**Problem requirements:** Render these records as a numbered list, one item per line, leaving out the blank lines.

**Data:**

---

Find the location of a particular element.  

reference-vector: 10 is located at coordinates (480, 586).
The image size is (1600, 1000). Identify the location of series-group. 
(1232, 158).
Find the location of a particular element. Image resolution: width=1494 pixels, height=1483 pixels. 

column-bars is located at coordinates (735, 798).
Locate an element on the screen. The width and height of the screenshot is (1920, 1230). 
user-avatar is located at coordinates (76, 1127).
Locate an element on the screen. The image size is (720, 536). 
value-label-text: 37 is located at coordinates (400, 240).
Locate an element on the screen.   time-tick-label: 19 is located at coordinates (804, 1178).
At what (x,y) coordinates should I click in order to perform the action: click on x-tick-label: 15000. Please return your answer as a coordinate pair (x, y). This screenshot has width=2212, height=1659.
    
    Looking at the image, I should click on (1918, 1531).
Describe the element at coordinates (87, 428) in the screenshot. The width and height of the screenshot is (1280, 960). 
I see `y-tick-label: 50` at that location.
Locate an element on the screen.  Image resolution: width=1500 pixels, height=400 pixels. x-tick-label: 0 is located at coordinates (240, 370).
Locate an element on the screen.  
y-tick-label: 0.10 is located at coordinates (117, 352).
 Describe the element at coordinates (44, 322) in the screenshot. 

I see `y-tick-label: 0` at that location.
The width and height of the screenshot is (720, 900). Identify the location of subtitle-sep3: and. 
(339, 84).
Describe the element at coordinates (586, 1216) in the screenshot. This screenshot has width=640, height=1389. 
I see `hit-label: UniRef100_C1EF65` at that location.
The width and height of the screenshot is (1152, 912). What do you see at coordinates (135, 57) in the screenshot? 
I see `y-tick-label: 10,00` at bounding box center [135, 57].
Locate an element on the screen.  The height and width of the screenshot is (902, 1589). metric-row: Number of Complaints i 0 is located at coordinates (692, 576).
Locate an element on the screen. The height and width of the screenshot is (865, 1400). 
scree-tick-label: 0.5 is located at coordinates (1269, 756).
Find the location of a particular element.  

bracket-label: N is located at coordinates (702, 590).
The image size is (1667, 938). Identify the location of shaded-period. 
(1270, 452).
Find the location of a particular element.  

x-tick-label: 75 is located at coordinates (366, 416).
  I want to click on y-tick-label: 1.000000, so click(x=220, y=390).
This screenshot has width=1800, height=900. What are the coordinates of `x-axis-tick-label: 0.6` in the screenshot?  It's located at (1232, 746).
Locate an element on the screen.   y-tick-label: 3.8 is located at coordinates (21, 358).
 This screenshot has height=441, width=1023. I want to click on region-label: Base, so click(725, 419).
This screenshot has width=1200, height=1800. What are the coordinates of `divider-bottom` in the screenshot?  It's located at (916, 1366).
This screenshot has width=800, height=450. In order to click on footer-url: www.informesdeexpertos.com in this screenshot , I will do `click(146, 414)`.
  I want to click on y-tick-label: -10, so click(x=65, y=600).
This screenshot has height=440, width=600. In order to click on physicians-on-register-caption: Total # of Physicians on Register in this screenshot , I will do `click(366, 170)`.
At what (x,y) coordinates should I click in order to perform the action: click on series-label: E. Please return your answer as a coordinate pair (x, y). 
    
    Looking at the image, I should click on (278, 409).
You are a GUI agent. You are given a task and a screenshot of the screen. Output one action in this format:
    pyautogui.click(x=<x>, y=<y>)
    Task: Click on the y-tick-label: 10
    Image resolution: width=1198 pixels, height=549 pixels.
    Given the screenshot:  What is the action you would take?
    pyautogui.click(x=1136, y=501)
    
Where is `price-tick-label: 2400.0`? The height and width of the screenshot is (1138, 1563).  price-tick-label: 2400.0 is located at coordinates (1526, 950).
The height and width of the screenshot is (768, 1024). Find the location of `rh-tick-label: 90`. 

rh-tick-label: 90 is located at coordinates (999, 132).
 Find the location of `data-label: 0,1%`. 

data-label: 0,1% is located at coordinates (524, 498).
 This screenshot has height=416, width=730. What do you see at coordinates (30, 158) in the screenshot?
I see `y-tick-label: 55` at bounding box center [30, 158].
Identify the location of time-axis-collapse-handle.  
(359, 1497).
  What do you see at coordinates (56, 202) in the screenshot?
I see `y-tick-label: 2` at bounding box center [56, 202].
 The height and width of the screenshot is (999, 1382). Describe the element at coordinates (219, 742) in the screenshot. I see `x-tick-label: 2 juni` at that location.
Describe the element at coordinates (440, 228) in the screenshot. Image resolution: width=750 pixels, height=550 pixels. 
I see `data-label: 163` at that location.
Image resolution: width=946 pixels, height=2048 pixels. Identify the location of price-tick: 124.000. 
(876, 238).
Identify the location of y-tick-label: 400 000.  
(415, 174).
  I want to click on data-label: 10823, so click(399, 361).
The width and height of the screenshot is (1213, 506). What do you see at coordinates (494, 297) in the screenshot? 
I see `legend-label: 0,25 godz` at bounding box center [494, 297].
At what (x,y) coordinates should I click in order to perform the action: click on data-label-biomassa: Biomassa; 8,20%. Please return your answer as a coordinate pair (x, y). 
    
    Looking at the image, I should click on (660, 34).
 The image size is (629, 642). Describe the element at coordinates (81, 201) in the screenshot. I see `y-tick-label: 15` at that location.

---

**Exercise result:**
1. Find the location of a particular element.  
2. reference-vector: 10 is located at coordinates (480, 586).
3. The image size is (1600, 1000). Identify the location of series-group. 
4. (1232, 158).
5. Find the location of a particular element. Image resolution: width=1494 pixels, height=1483 pixels. 
6. column-bars is located at coordinates (735, 798).
7. Locate an element on the screen. The width and height of the screenshot is (1920, 1230). 
8. user-avatar is located at coordinates (76, 1127).
9. Locate an element on the screen. The image size is (720, 536). 
10. value-label-text: 37 is located at coordinates (400, 240).
11. Locate an element on the screen.   time-tick-label: 19 is located at coordinates (804, 1178).
12. At what (x,y) coordinates should I click in order to perform the action: click on x-tick-label: 15000. Please return your answer as a coordinate pair (x, y). This screenshot has width=2212, height=1659.
13.     Looking at the image, I should click on (1918, 1531).
14. Describe the element at coordinates (87, 428) in the screenshot. The width and height of the screenshot is (1280, 960). 
15. I see `y-tick-label: 50` at that location.
16. Locate an element on the screen.  Image resolution: width=1500 pixels, height=400 pixels. x-tick-label: 0 is located at coordinates (240, 370).
17. Locate an element on the screen.  
18. y-tick-label: 0.10 is located at coordinates (117, 352).
19.  Describe the element at coordinates (44, 322) in the screenshot. 
20. I see `y-tick-label: 0` at that location.
21. The width and height of the screenshot is (720, 900). Identify the location of subtitle-sep3: and. 
22. (339, 84).
23. Describe the element at coordinates (586, 1216) in the screenshot. This screenshot has width=640, height=1389. 
24. I see `hit-label: UniRef100_C1EF65` at that location.
25. The width and height of the screenshot is (1152, 912). What do you see at coordinates (135, 57) in the screenshot? 
26. I see `y-tick-label: 10,00` at bounding box center [135, 57].
27. Locate an element on the screen.  The height and width of the screenshot is (902, 1589). metric-row: Number of Complaints i 0 is located at coordinates (692, 576).
28. Locate an element on the screen. The height and width of the screenshot is (865, 1400). 
29. scree-tick-label: 0.5 is located at coordinates (1269, 756).
30. Find the location of a particular element.  
31. bracket-label: N is located at coordinates (702, 590).
32. The image size is (1667, 938). Identify the location of shaded-period. 
33. (1270, 452).
34. Find the location of a particular element.  
35. x-tick-label: 75 is located at coordinates (366, 416).
36.   I want to click on y-tick-label: 1.000000, so click(x=220, y=390).
37. This screenshot has width=1800, height=900. What are the coordinates of `x-axis-tick-label: 0.6` in the screenshot?  It's located at (1232, 746).
38. Locate an element on the screen.   y-tick-label: 3.8 is located at coordinates (21, 358).
39.  This screenshot has height=441, width=1023. I want to click on region-label: Base, so click(725, 419).
40. This screenshot has width=1200, height=1800. What are the coordinates of `divider-bottom` in the screenshot?  It's located at (916, 1366).
41. This screenshot has width=800, height=450. In order to click on footer-url: www.informesdeexpertos.com in this screenshot , I will do `click(146, 414)`.
42.   I want to click on y-tick-label: -10, so click(x=65, y=600).
43. This screenshot has height=440, width=600. In order to click on physicians-on-register-caption: Total # of Physicians on Register in this screenshot , I will do `click(366, 170)`.
44. At what (x,y) coordinates should I click in order to perform the action: click on series-label: E. Please return your answer as a coordinate pair (x, y). 
45.     Looking at the image, I should click on (278, 409).
46. You are a GUI agent. You are given a task and a screenshot of the screen. Output one action in this format:
47.     pyautogui.click(x=<x>, y=<y>)
48.     Task: Click on the y-tick-label: 10
49.     Image resolution: width=1198 pixels, height=549 pixels.
50.     Given the screenshot:  What is the action you would take?
51.     pyautogui.click(x=1136, y=501)
52. Where is `price-tick-label: 2400.0`? The height and width of the screenshot is (1138, 1563).  price-tick-label: 2400.0 is located at coordinates (1526, 950).
53. The height and width of the screenshot is (768, 1024). Find the location of `rh-tick-label: 90`. 
54. rh-tick-label: 90 is located at coordinates (999, 132).
55.  Find the location of `data-label: 0,1%`. 
56. data-label: 0,1% is located at coordinates (524, 498).
57.  This screenshot has height=416, width=730. What do you see at coordinates (30, 158) in the screenshot?
58. I see `y-tick-label: 55` at bounding box center [30, 158].
59. Identify the location of time-axis-collapse-handle.  
60. (359, 1497).
61.   What do you see at coordinates (56, 202) in the screenshot?
62. I see `y-tick-label: 2` at bounding box center [56, 202].
63.  The height and width of the screenshot is (999, 1382). Describe the element at coordinates (219, 742) in the screenshot. I see `x-tick-label: 2 juni` at that location.
64. Describe the element at coordinates (440, 228) in the screenshot. Image resolution: width=750 pixels, height=550 pixels. 
65. I see `data-label: 163` at that location.
66. Image resolution: width=946 pixels, height=2048 pixels. Identify the location of price-tick: 124.000. 
67. (876, 238).
68. Identify the location of y-tick-label: 400 000.  
69. (415, 174).
70.   I want to click on data-label: 10823, so click(399, 361).
71. The width and height of the screenshot is (1213, 506). What do you see at coordinates (494, 297) in the screenshot? 
72. I see `legend-label: 0,25 godz` at bounding box center [494, 297].
73. At what (x,y) coordinates should I click in order to perform the action: click on data-label-biomassa: Biomassa; 8,20%. Please return your answer as a coordinate pair (x, y). 
74.     Looking at the image, I should click on (660, 34).
75.  The image size is (629, 642). Describe the element at coordinates (81, 201) in the screenshot. I see `y-tick-label: 15` at that location.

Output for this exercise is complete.